Metro doctors raising awareness about rare, severe morning sickness

Data pix.

KANSAS CITY, Kan. -- Metro doctors are raising awareness about a medical diagnosis some pregnant women are facing.

Nausea and vomiting are norms for pregnant women like Allison Hilliard.

"Just the smell of any food, I was like no, I can't do that," Hilliard said.

Hilliard is near the end of her pregnancy. She said her morning sickness has finally died down.

But an unlucky few have it much worse.

"Hyperemesis Gravidarum is more of a progression of morning sickness," family practice doctor Michael Parra said.

Hyperemesis is described as severe nausea and excessive vomiting. Less than 2% of women in the U.S. suffer from the condition each year.

But for the women who do -- it's debilitating.

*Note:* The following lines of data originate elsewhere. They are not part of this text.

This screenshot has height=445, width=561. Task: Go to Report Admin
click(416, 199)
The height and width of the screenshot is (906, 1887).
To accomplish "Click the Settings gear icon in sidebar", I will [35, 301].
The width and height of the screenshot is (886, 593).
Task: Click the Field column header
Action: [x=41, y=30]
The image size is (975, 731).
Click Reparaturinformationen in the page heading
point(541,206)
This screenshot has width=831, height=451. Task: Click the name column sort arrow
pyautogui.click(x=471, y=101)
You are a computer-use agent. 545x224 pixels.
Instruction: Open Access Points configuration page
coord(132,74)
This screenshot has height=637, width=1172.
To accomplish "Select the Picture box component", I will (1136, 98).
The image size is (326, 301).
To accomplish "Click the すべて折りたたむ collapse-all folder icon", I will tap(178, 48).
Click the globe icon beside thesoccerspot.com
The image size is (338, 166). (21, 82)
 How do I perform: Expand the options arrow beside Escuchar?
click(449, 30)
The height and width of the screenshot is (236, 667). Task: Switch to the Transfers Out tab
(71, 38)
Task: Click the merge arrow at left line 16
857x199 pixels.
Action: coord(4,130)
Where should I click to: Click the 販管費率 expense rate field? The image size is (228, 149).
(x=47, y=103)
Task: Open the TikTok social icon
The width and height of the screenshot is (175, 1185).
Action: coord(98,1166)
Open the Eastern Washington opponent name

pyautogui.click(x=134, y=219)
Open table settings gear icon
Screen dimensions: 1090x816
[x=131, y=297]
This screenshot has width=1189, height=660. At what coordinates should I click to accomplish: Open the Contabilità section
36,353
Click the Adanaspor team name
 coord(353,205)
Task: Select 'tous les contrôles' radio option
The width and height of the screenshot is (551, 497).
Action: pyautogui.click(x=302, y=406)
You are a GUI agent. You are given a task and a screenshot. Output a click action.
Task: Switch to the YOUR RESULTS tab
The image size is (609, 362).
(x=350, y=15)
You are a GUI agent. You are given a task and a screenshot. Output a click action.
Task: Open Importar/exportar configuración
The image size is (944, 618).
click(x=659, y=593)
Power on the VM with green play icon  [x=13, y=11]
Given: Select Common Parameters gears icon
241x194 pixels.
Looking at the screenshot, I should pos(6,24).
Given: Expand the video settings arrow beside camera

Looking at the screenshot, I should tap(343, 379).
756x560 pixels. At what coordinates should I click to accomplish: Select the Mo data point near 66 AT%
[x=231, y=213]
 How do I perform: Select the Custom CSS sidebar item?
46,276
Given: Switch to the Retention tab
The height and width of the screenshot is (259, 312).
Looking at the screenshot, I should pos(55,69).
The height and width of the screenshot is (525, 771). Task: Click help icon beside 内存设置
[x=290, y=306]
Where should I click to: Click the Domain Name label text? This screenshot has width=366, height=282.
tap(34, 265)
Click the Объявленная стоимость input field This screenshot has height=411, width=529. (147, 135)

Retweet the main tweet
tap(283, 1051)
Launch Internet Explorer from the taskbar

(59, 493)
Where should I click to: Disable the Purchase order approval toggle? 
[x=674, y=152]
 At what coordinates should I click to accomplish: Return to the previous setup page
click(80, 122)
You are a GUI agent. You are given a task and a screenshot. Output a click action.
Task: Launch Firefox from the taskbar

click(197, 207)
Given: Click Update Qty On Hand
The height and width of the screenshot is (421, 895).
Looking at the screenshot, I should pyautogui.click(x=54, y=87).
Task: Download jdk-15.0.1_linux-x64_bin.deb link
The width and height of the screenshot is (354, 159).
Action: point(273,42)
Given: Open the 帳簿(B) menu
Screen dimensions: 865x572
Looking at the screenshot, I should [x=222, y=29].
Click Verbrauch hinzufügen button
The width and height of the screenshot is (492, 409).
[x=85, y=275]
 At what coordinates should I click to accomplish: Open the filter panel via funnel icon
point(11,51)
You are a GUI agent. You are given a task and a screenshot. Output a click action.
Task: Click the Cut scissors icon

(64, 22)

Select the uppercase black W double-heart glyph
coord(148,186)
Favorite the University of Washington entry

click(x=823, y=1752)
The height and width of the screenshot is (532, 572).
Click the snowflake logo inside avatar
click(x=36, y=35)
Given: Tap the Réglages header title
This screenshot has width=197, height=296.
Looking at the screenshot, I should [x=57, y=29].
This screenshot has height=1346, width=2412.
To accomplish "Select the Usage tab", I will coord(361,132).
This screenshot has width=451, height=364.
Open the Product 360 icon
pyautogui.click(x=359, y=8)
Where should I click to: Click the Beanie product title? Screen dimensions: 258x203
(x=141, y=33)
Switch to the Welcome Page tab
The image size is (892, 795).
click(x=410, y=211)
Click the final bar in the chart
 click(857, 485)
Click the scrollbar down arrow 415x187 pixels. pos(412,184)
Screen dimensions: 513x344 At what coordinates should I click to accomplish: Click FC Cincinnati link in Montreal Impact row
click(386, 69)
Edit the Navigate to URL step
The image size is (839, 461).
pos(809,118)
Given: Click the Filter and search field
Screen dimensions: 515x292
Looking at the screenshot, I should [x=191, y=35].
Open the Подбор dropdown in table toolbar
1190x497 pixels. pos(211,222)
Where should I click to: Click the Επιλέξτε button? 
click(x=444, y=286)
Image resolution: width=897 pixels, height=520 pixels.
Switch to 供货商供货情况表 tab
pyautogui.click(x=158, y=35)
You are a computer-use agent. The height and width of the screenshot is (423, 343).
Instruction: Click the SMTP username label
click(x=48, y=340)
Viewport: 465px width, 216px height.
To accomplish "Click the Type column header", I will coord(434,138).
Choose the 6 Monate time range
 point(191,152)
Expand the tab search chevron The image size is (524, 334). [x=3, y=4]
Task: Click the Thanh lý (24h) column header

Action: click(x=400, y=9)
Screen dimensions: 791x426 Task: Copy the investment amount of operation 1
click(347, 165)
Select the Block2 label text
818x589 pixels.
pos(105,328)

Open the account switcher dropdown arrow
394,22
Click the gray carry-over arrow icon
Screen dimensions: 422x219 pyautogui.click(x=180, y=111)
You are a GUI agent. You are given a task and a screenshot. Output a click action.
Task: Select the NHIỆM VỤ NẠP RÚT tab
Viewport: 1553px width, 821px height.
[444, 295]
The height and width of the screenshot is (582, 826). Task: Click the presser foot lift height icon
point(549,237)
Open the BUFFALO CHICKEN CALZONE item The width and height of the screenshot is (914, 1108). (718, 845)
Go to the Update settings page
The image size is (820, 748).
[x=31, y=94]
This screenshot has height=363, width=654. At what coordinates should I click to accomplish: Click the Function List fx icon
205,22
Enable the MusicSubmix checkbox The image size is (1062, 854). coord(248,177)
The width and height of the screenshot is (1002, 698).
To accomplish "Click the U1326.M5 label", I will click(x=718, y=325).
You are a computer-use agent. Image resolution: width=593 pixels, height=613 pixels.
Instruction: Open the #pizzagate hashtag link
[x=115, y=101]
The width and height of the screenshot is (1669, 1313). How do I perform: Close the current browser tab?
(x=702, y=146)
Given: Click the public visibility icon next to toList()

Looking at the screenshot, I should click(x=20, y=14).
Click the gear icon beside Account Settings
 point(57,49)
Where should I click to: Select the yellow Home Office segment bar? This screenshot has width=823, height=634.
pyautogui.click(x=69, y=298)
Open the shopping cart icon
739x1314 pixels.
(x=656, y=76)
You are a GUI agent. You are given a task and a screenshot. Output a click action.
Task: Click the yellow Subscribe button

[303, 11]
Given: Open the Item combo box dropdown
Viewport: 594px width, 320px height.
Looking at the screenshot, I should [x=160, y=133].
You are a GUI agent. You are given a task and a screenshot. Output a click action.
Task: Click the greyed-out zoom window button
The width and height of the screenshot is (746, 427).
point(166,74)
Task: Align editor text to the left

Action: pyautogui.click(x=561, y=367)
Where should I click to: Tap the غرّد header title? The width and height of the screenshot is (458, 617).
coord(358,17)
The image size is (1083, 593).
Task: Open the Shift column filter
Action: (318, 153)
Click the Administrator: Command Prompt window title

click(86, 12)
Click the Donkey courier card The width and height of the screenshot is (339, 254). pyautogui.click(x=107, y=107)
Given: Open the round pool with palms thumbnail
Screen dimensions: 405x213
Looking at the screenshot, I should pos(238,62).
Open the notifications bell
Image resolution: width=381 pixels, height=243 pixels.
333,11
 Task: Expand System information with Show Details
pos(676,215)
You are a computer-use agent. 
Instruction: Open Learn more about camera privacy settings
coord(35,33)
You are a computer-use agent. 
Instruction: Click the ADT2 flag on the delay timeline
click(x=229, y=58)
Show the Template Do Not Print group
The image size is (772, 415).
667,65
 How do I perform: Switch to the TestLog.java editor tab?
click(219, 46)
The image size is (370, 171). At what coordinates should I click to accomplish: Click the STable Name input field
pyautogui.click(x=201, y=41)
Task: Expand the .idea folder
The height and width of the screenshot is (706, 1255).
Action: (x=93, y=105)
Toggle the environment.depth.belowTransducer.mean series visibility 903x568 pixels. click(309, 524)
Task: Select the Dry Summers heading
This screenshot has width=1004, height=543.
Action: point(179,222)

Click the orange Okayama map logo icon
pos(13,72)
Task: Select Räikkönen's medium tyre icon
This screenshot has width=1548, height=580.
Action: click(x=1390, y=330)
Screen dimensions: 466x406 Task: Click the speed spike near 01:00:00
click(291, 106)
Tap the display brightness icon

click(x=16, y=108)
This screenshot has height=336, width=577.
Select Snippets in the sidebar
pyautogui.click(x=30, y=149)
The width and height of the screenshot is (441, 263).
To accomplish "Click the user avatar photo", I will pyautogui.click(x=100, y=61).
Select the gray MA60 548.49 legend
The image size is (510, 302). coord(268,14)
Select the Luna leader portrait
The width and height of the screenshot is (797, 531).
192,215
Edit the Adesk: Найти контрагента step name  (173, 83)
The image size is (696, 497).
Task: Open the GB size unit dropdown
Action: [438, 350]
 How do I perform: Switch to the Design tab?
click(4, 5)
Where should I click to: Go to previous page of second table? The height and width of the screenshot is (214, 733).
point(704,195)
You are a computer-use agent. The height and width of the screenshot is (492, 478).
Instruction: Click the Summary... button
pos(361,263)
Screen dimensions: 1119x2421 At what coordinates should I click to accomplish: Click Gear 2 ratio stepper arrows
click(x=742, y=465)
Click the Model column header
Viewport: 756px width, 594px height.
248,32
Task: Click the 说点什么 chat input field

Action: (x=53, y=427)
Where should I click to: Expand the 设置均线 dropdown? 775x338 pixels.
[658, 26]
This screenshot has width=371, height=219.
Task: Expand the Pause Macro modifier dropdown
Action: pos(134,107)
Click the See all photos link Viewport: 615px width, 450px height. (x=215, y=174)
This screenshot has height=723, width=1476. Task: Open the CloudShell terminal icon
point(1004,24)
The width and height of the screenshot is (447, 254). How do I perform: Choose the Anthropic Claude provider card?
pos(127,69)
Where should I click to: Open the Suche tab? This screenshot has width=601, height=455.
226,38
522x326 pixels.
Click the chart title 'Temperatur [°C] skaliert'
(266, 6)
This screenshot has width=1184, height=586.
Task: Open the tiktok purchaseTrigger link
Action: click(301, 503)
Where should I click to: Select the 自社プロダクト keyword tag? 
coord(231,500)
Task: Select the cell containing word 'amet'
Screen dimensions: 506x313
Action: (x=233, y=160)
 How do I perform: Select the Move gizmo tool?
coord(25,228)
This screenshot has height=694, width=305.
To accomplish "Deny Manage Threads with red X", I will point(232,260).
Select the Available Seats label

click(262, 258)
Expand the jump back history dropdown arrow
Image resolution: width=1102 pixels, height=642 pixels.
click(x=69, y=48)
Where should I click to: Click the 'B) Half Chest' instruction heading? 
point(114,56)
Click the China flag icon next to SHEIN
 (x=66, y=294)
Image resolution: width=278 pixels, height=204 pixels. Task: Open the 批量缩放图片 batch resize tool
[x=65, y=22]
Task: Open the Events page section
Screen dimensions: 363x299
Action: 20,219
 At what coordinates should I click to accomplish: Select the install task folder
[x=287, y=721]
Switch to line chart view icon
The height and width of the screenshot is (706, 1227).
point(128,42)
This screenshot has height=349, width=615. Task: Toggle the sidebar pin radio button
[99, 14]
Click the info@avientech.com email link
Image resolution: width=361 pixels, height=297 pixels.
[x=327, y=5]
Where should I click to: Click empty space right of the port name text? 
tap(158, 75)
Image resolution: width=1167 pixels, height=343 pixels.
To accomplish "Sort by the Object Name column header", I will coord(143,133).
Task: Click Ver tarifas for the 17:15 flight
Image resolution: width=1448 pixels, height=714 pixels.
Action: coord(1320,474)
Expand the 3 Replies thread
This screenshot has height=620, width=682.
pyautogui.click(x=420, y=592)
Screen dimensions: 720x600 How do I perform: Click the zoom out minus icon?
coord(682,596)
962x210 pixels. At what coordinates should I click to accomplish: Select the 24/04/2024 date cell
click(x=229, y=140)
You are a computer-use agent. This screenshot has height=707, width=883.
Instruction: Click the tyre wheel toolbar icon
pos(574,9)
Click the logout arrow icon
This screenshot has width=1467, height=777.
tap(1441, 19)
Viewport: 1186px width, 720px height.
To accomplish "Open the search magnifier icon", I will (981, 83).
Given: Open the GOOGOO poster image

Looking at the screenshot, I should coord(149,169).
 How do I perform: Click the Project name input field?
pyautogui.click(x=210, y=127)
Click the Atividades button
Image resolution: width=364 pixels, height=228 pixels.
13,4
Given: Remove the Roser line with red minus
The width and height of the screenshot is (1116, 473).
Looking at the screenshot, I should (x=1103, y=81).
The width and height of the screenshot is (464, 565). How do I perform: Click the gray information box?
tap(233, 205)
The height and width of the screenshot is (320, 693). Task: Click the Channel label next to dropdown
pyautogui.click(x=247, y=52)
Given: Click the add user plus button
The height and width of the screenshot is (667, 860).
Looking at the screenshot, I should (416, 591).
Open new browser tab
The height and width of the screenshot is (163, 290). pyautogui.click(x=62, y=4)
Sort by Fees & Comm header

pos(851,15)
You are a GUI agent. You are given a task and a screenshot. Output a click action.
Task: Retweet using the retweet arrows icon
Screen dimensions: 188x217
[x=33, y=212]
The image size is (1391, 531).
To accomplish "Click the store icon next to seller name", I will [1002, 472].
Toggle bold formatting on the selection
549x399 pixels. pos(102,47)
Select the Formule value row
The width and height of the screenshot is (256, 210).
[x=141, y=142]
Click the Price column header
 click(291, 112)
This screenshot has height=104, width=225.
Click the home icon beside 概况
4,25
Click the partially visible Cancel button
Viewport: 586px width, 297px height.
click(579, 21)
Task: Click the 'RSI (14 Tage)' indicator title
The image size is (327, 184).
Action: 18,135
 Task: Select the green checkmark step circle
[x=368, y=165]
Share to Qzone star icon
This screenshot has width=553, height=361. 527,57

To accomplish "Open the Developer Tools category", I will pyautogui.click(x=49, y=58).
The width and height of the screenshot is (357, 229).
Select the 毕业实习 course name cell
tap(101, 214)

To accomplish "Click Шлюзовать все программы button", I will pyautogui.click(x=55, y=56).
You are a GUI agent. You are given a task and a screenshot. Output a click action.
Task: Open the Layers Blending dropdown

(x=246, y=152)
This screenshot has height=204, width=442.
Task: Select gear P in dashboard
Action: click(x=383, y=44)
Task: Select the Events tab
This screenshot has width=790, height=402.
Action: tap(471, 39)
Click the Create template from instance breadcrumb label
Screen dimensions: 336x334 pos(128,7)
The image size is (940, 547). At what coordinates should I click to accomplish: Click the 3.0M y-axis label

Many can't lead their normal lives. Some are so sick they can't make it to work.

"That leads to electrolyte problems, nutritional problems. That may require hospitalization," Parra said.

Hyperemesis can last for months. No one's quite sure what causes it. Doctors can help patients manage their symptoms though.

"You'll start with IV fluids. They'll want to calm your surroundings, they'll put you in a dark room. They'll give your medications that help with nausea through your IV," Parra said.

Parra said it's important to always speak up for yourself when something doesn't feel right.